48 days, day 8: step out, step back, regroup

 {{ I am chronicling 48 days of writing before my July 31 travel. If you are chronicling your summer writing/days and would like to share, please link or comment so we can all cheer one another through. Strength to your sword arm! }}
With Lisa Wise at Dancing Goats Coffee in Decatur, Georgia yesterday.
I didn't finish Rachel, and yet I did make progress. I'm okay with that.

Yesterday I was flattened. I watched Jon Stewart's response to the violence in Charleston. I read those nine names. Say their names. I thought about how I wrote FREEDOM SUMMER and REVOLUTION about a time fifty years in the past that we are still living through today and that we have to face and feel something about and do something about if we want it to change.

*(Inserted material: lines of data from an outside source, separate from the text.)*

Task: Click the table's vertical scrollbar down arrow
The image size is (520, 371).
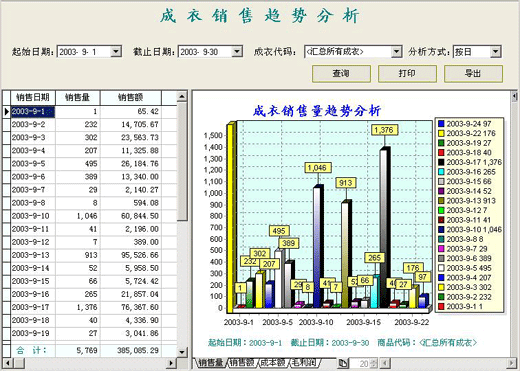Action: [x=182, y=352]
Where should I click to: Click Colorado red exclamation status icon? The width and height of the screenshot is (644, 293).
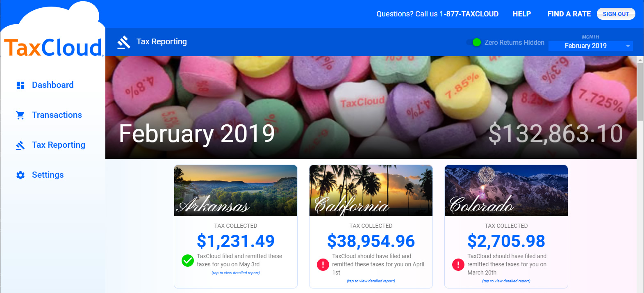(458, 265)
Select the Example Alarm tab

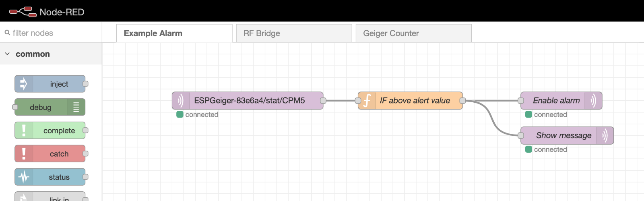(x=174, y=33)
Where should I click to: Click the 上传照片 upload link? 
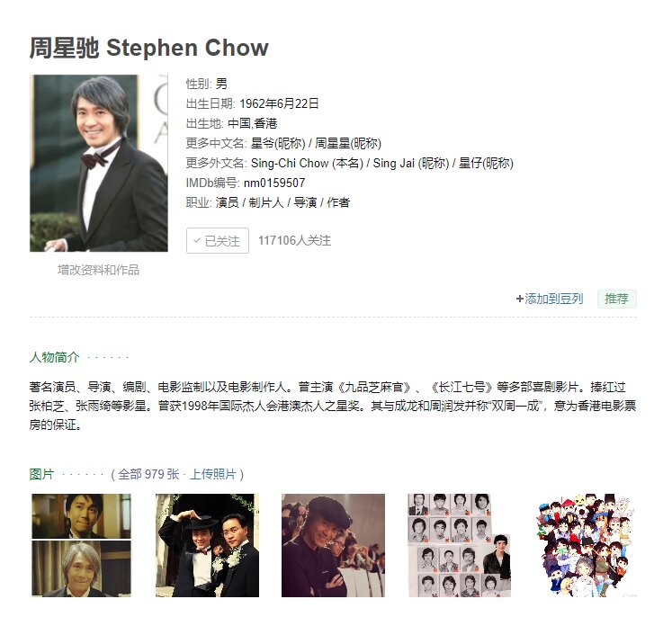pos(212,474)
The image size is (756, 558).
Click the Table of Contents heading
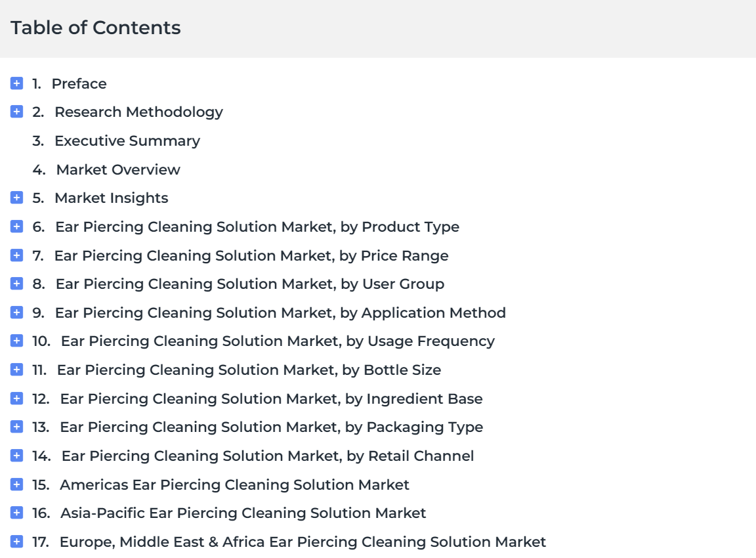95,28
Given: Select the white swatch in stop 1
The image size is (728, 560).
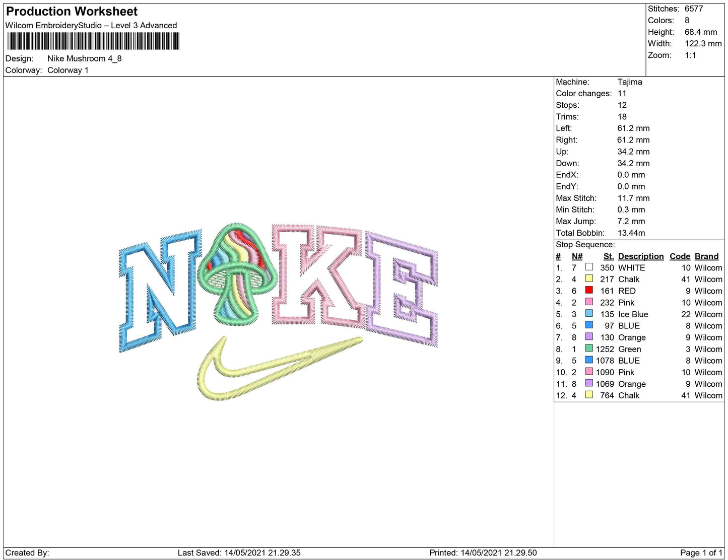Looking at the screenshot, I should tap(588, 267).
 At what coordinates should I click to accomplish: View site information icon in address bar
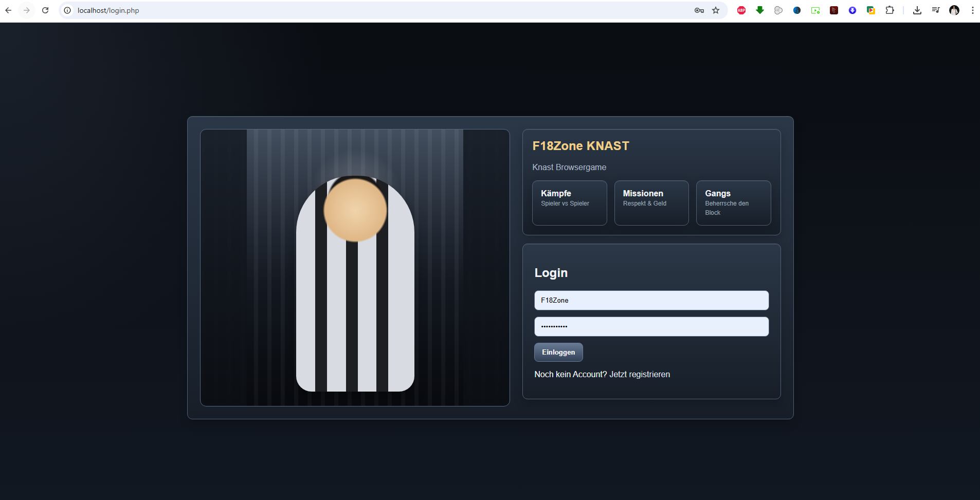(67, 10)
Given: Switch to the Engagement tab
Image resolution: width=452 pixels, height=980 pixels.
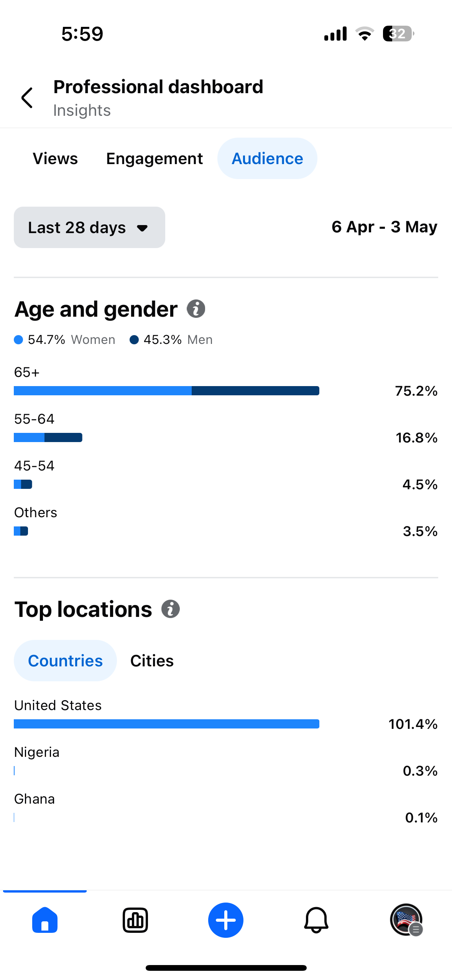Looking at the screenshot, I should click(155, 158).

I don't know enough to orate, pontificate, opinion-toss, or wring my hands and heart in public on social media channels. But I have a voice and I will continue to use it in the best way I know how. I want to offer readers young and old a path to peace and social justice.

That's my work. Community, kindness, family, peace, kinship, connection. Friendship, heart, safety, belonging, stories. For young and old. Especially for children. I don't care how schmaltzy it sounds in print. These unglamorous work-horse words are the fundamentals of health and happiness and form the bedrock of what it means to be human and to care for one another.

Yesterday I met with Lisa Wise who is the executive director of the Initiative for Affordable Housing here in Atlanta. We talked shop and storytelling possibilities surrounding the Initiative's re:loom project. It felt good to talk about those work-horse words with Lisa, who is steeped in them every day. It's important to find fellow travelers on this unglamorous road. Do you know what I mean?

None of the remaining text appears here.